# Pork butt- too soft.



## nebraskaheat (May 10, 2010)

Hey all.

I just smoked a pork butt. I foiled it at 155.. I wanted to wait until 200 to pull it, but ran out of time as company came over and I pullied it at 191.. I then sat it in my igloo cooler wrapped in a towel for 1 hour..

I pulled it and went to serve it. While the flavor was great and it fell apart easily, it seemed a little "mushy".. We all agreed there was something just slightly off with the texture..

One person thought the there was too much fat and that was the reason it was so soft..

I can't seem to figure out what went wrong.. Again, it wasn't bad, we all ate plenty, it's just soft and doesn't have the texture of great pulled pork..

Anyone ever have this happen before?


----------



## pineywoods (May 10, 2010)

Some people feel that foiling makes the meat taste "mushy" I would suggest doing one without foil and see if you prefer it that way. Its also possible that it was the piece of meat seems once in awhile i get one that just tastes "mushy" and I cook them the same way as I normally do


----------



## chisoxjim (May 10, 2010)

could have been the foiling,  thats my major issue with foiled pork,  it effects the texture imho.

also was the pork "enhanced"?  that can also turn pork mushy, and mess with its texture.


----------



## lu1847 (May 10, 2010)

what he said!


----------



## nebraskaheat (May 10, 2010)

Thanks on the tips.. If you don't foil, what temp do you pull it at? Do you still try and reach 200 or so without foil?


Also, I threw away the packaging so I can't tell now if it was enhanced. It was just a pork butt bought from my local grocery store. Do they often "enhance" them in grocery stores?


----------



## chisoxjim (May 10, 2010)

I personally pull the butts I do between 195 & 200, then foil and toss in a cooler for a few hours.

If it is enhanced they have to put it on the label, typically stating something about a certain % solution added for flavor, etc.  

Alot of cryo-pack meat is enhanced(although alot is not) thats why I am carefull about reading labels.  Also some chain grocery stores take enhanced meat out of the cryo, and sell it as if it is fresh.


----------



## bigjonbbq (May 10, 2010)

DId you inject it with any type of Vinegar. The first butt and chicken I ever cooked I injected with a vinegar marinade the night before. When I finished cooking the chicken and pork, I cut it open to reveal a liquified inside....The vinegar had over tenderized the meat.


----------



## lu1847 (May 10, 2010)

I dont foil till pulled at 200-205. then wrap in heavy foil and towels and put in the cooler for atleast 1-1/2 hours, if i can i will even go longer. For us thats the best method for the texture we like.
++++++++
- **Exercise requirements**
**1.** Duplicate the part of the pork butt thread that begins at the words "could have been" and stops after the words "with its texture.".
**2.** List every distinct username that posts in the pork butt thread, once each, in the order they first appear.
**3.** Write the next post in the forum thread about the soft pork butt, picking up after its final reply.

- **Given material**
++++++++
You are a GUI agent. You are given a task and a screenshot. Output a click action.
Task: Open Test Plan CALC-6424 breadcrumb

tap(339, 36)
++++++++
- **Expected answers**
**1.**
could have been the foiling,  thats my major issue with foiled pork,  it effects the texture imho.

also was the pork "enhanced"?  that can also turn pork mushy, and mess with its texture.

**2.**
nebraskaheat
pineywoods
chisoxjim
lu1847
bigjonbbq

**3.**
----------



## bman62526 (May 10, 2010)

Here's another thought...

With pork butts, chuckies and briskets (any large cut, really) I look at the foiling method as just a way to get over the hump of the dreaded "stall".

What you could do, is foil around 150° - and as soon as the temp starts to rise again, which might take an hour to 90 minutes, unfoil the meat and put it back on the smoker.

Once it hits 195 - 200, just set it in a big roaster and cover loosely with foil for about an hour...then pull.  You should have more of a "crusty" texture on the outside still, rather than mushy.

As far as the fat...this is where two key factors are at play.  #1 - the internal temp it's reached when you pull it off the smoker.  If it hasn't hit at least 190, it's probably going to be tough to pull, and the fat and connective tissue won't be easily separated from the good meat!

#2 - the resting period.  Once the meat hits that 195 range and it good to pull....resting for at LEAST an hour will cause the fat to start to gel...making it very easy to separate and pull off to discard.  In addition, the connective tissue will also start to release from the meat and bone.

Personally, I have done the tight-wrapped-foil in the cooler trick, as well as just a loose foil cover method, and both work for me.  You might like a slightly different texture so you should experiment with how you "hold" the meat and let it rest, to see what best suits your taste.


----------



## eman (May 10, 2010)

imo, foiling at 150 and then  cooking to 191 actually steamed the butt
 or roated it in its own juices.   This would promote mushy pork. 
 also any injection containing citrus or pinapple juice will tenderize to the extreme.


----------



## oldschoolbbq (May 10, 2010)

foiling!!!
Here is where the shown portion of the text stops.